Relevansi Koalisi dalam Perspektif Konstitusi

asrul-ibrahim-nurKoalisi menjadi tema hangat yang sering diperbincangkan di media menjelang pemilihan presiden 9 Juli mendatang. Manuver para calon presiden menjadi sorot utama para awak media baik cetak maupun elektronik. Istilah koalisi menjadi begitu akrab di telinga awam sekalipun.

Kamus Besar Bahasa Indonesia (KBBI) mendefinisikan koalisi sebagai “kerjasama antara beberapa partai untuk memperoleh kelebihan suara di parlemen”. Maknanya adalah bahwa syarat koalisi adalah adanya aktor koalisi, bentuk koalisi, dan tujuan koalisi.

Aktor koalisi adalah beberapa partai politik, artinya ada dua atau lebih partai politik yang terikat dalam koalisi.

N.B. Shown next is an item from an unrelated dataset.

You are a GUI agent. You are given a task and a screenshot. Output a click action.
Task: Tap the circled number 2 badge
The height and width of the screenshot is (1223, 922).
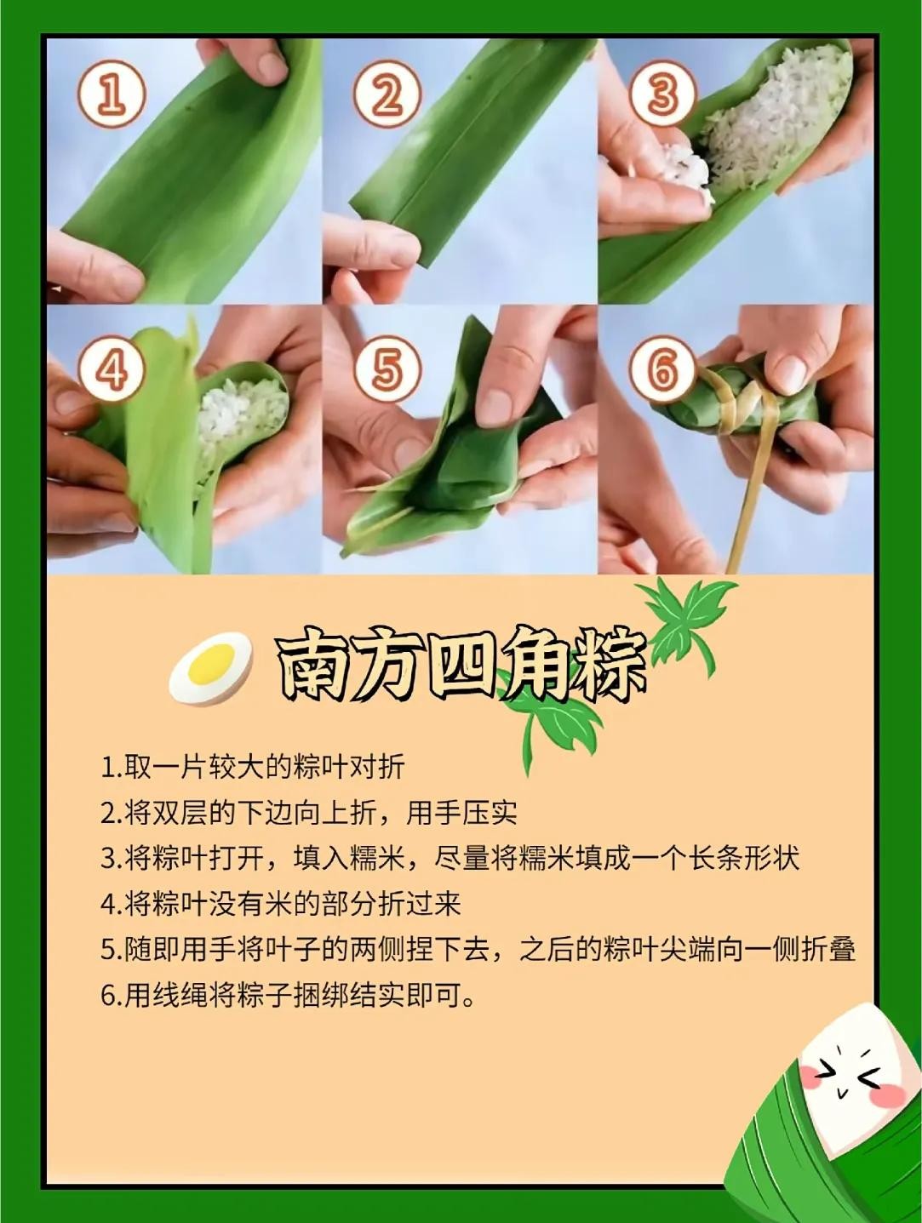point(388,94)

Bentuk koalisi adalah kerjasama tertentu untuk mencapai suatu tujuan tertentu pula. Sedangkan tujuan koalisi adalah bergantung kesepakatan aktor koalisi yang bersepakat membentuknya.

Secara konstitusional konsep koalisi tercantum dalam Pasal 6A ayat (2) Undang-Undang Dasar Negara Republik Indonesia Tahun 1945 (UUD NRI 1945). Pada ayat tersebut tercantum frasa “gabungan partai politik”, maksud dari frasa tersebut yaitu koalisi partai politik. Ketentuan ini adalah dalam konteks pencalonan presiden oleh partai politik.

Konsepsi koalisi dalam rumusan Pasal 6A Ayat (2) UUD NRI 1945 pada awalnya adalah muncul dari usulan Tim Ahli Amandemen UUD 1945. Pada Perubahan Ketiga UUD 1945, Tim Ahli yang diantaranya beranggotakan Maswadi Rauf, Jimly Asshiddiqie, dan Affan Gaffar mengusulkan adanya aliansi atau koalisi partai politik sebelum pemilu.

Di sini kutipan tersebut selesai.